I mimicked grandpa's voice and chuckled at the memory.
My almost 90-year-old former school teacher dad said that as a young man, he wanted to be a photographer.
"You know what my dad said?"
And he put on the same quiet, deep voice.
"You don't want to be one of those".
Apparently, perched a few branches above me in the Biggs family tree, are a couple of old photographers, far enough removed for me to have no idea who they were or where they worked or where their pictures might be.
Another of old grandpa George's sayings was that it was not a good idea to look too far into a family tree.
"You you never know what you might find," he said in his quiet deep voice.
Was it was a generational thing?
Maybe he knew of a skeleton or two (like Ronald, perhaps), whatever the case, our family tree records don't go back very far.
Circa 1870, this (above) is the oldest photo in the Biggs photo album.
Standing at middle back is a young John Biggs, father of George.
Seated in the middle is my great-great grandfather Mr Stock, who became grandfather of Harriet Davis.
Harriet married George in 1924.
This photo also sheds light on the Biggs family Christian heritage.

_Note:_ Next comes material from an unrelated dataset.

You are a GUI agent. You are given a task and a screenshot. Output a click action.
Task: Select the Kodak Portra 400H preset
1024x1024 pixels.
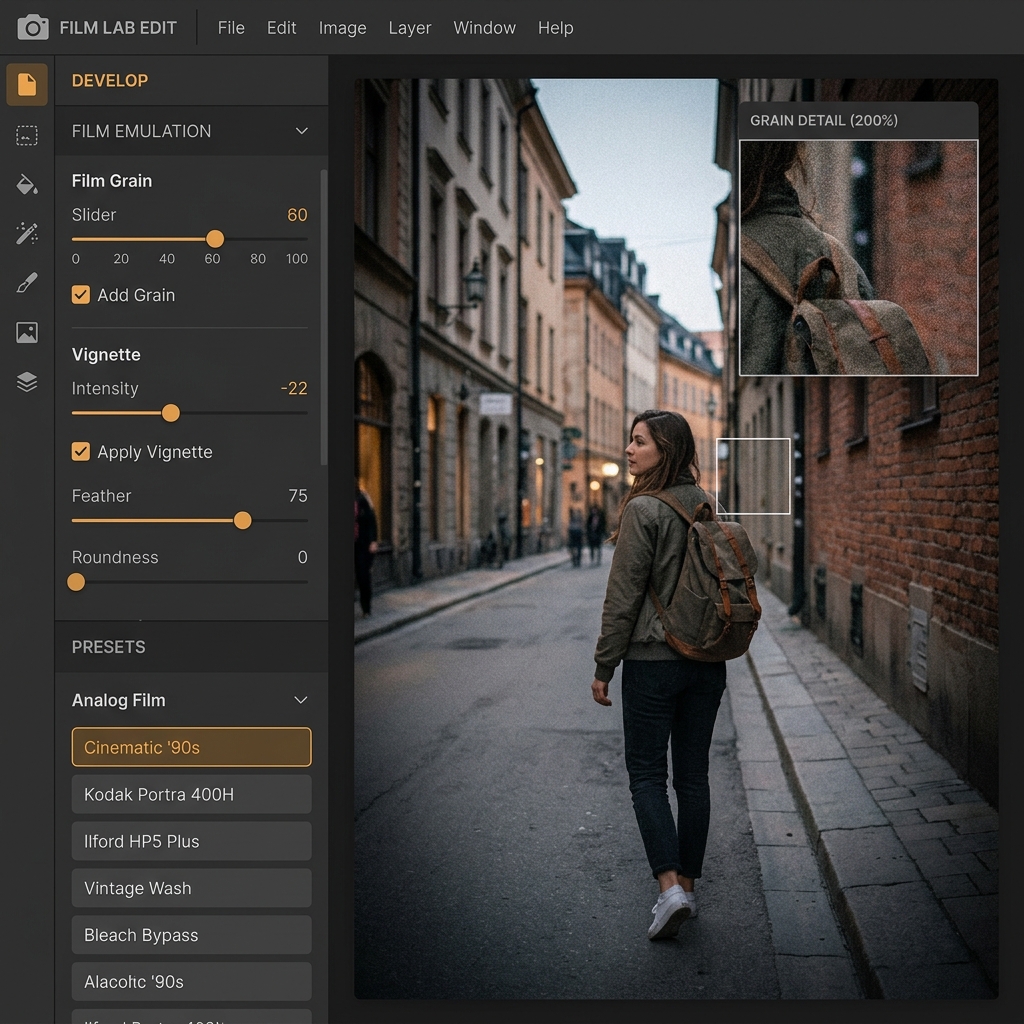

Mr Stock committed to the Christian faith at a meeting by renown 19th century preacher Charles Haddon Spurgeon, and the other people in the photo made up a home bible study group.
George, or Reverend E. G. Biggs as he was formally known later in life, was an airman in World War I, a chaplain for actors in the London theatre and film industry, an ambulance driver in World War II, and worked for London City Mission, but mostly, a church pastor in suburban London.
Upon migrating to Australia in 1953 he continued to minister in various Baptist churches around Melbourne.
After retiring he continued to take care of churches as an interim pastor and one of those congregations was at the Sheffield Baptist Church in Tasmania for several months in 1966 .
In my collection of old cameras is a beautiful Zeiss Ikon that once belonged to George.
With a 6 x 6cm film area, the quality of the images should be great.
But we don't know.
Dad retells a story from his youth, of seeing George set up a flimsy tripod when the camera fell, landing on its lens and never working again.
Unfortunately the negatives George took in England were lost along the way and only a few dusty contact prints remain that are difficult to bring to life, even with photoshop.
While George didn't take news photos, he made it into the news back in the '50s.
One December morning, George and Harriet woke to find a man hiding on the front verandah of their Moonee Ponds home.
"I asked the man what he was doing there and he replied, 'Nothing'," Mr Biggs said, in an interview with the Melbourne Herald newspaper published later that day.
"I asked him what he wanted, whether he was ill or in trouble, but he did not say a word, so I sat on the seat beside him and talked to him for a while".
It came to light he had murdered a man at a nearby guest house.
I can visualize my grandpa talking compassionately in his low, deep, voice, and while we don't know what he said, I imagine he encouraged the man to look to a higher power to help him through the time ahead.
Sometimes family legends get misquoted and fiction blends its way into fact, but the newspaper account reports that George made the murderer a cup of tea while waiting for police to arrive.
The end of the story went something like this.
A suspicious character appeared at the door one day to discuss the case in quite a threatening manner.
George asked him to take off his sunglasses so he knew who he was talking to.
The man refused.
"You're in trouble with the police yourself, aren't you," George said.
The man denied it.
"Then why has a police car has gone up and down the street twice while we've been talking?"
With that the man fled and wasn't seen again.